阅读材料:

1、saveAsTextFile
将 RDD 以文本文件的格式存储到文件系统中
scala版本
val conf = new SparkConf().setMaster("local[*]").setAppName("SaveAsTextFileScala")
val sc = new SparkContext(conf)
val rdd = sc.makeRDD(1 to 10,2)
rdd.saveAsTextFile("file:///E://save/测试文件夹")//保存到本地
rdd.saveAsTextFile("hdfs://192.168.8.99:9000/save")//保存到hdfs
2、saveAsSequenceFile
将 RDD 以SequenceFile
的文件格式保存到 HDFS 上,用法同saveAsTextFile
3、saveAsObjectFile
- 将 RDD 中的元素序列化成对象,存储到文件中
- 对于HDFS,默认采用
SequenceFile
保存
var rdd1 = sc.makeRDD(1 to 10,2)
rdd1.saveAsObjectFile("hdfs://cdh5/tmp/lxw1234.com/")

练习任务:
A. 在介绍 Spark RDD 保存方法的阅读材料中,saveAsObjectFile 保存到 HDFS 时默认采用哪种文件格式?
B. 请接着阅读材料中 Spark RDD 保存方法的说明往下写,从最后一行代码之后开始续写。
后面的记录与上面的 Spark RDD 保存方法说明无关,是单独的材料。

所附记录:
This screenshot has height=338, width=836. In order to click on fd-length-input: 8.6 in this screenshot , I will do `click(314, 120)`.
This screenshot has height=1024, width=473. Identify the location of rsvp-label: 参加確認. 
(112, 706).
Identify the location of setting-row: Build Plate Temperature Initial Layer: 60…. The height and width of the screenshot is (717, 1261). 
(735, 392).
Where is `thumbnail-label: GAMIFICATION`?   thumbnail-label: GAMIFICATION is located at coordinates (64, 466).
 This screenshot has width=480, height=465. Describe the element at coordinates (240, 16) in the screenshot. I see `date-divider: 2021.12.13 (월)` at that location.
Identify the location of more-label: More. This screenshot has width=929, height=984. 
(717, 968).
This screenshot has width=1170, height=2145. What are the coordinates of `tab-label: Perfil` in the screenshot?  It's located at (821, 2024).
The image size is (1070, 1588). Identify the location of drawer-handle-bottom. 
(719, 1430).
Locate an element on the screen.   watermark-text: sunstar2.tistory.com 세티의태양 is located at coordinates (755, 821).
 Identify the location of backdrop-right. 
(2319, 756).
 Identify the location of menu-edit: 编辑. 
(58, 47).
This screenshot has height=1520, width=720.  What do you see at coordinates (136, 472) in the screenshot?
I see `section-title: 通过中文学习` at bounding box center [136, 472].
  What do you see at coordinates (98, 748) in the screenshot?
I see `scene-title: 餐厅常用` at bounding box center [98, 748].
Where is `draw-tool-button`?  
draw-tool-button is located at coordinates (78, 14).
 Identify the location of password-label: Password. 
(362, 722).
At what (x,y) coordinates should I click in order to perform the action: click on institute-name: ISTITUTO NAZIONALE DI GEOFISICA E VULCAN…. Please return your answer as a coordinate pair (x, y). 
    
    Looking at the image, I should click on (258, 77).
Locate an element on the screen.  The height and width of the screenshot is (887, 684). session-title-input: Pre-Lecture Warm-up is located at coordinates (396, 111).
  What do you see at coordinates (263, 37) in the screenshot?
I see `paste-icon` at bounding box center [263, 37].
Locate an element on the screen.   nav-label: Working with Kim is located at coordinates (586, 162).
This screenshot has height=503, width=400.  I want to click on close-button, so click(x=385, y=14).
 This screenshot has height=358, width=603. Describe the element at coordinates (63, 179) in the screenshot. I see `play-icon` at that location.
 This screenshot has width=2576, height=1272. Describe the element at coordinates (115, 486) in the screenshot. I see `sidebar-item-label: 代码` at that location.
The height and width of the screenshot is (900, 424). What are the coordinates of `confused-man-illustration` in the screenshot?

逐题答案:
A. SequenceFile。

B.
hadoop fs -cat /tmp/lxw1234.com/part-00000
SEQ !org.apache.hadoop.io.NullWritable"org.apache.hadoop.io.BytesWritableT
4、saveAsHadoopFile
- 将RDD存储在HDFS上的文件中,支持老版本Hadoop API
- 可以指定outputKeyClass、outputValueClass以及压缩格式
- 每个分区输出一个文件
var rdd1 = sc.makeRDD(Array(("A",2),("A",1),("B",6),("B",3),("B",7)))
import org.apache.hadoop.mapred.TextOutputFormat
import org.apache.hadoop.io.Text
import org.apache.hadoop.io.IntWritable
rdd1.saveAsHadoopFile("/tmp/lxw1234.com/",classOf[Text],classOf[IntWritable],classOf[TextOutputFormat[Text,IntWritable]])
rdd1.saveAsHadoopFile("/tmp/lxw1234.com/",classOf[Text],classOf[IntWritable],classOf[TextOutputFormat[Text,IntWritable]],
classOf[com.hadoop.compression.lzo.LzopCodec])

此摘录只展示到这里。